::: INFORMATION PROVIDED

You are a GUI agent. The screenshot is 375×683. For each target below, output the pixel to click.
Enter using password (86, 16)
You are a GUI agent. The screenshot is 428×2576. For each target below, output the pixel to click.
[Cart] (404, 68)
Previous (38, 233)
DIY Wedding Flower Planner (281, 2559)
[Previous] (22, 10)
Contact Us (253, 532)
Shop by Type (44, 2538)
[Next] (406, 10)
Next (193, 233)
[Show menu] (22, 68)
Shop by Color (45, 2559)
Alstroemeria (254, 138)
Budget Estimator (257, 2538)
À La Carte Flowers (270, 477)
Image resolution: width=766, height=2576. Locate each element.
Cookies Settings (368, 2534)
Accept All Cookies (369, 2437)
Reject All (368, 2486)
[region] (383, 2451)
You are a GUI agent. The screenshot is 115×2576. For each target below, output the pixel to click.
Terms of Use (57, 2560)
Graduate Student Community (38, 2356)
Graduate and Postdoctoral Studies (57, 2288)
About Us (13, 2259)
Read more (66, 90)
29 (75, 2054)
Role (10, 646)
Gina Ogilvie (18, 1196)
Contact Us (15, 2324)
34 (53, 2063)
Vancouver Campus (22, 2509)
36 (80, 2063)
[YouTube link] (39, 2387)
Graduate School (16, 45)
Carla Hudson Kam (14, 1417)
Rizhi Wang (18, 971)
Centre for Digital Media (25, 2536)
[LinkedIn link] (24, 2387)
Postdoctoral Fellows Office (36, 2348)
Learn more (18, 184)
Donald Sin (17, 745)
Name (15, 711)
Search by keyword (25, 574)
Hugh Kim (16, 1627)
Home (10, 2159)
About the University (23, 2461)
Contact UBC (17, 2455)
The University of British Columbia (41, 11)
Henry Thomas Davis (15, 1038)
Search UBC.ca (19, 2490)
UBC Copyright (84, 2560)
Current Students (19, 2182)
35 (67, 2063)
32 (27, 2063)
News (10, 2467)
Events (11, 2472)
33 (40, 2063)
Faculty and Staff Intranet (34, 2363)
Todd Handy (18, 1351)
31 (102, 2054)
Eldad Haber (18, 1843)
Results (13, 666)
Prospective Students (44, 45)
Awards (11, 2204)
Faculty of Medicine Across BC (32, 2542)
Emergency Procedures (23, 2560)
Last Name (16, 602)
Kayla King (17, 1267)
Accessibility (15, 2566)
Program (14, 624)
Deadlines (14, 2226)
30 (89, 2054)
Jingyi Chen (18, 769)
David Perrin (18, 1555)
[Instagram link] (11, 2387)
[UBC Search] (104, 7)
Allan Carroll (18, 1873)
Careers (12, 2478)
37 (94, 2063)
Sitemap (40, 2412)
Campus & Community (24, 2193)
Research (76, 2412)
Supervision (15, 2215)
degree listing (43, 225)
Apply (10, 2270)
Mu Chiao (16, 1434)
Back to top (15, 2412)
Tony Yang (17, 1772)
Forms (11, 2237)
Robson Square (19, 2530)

::::::

**WORK REQUIRED**:
List, from the entries above, every line in which the word "Postdoctoral" shows up.

**EXPECTED ANSWER**:
Graduate and Postdoctoral Studies (57, 2288)
Postdoctoral Fellows Office (36, 2348)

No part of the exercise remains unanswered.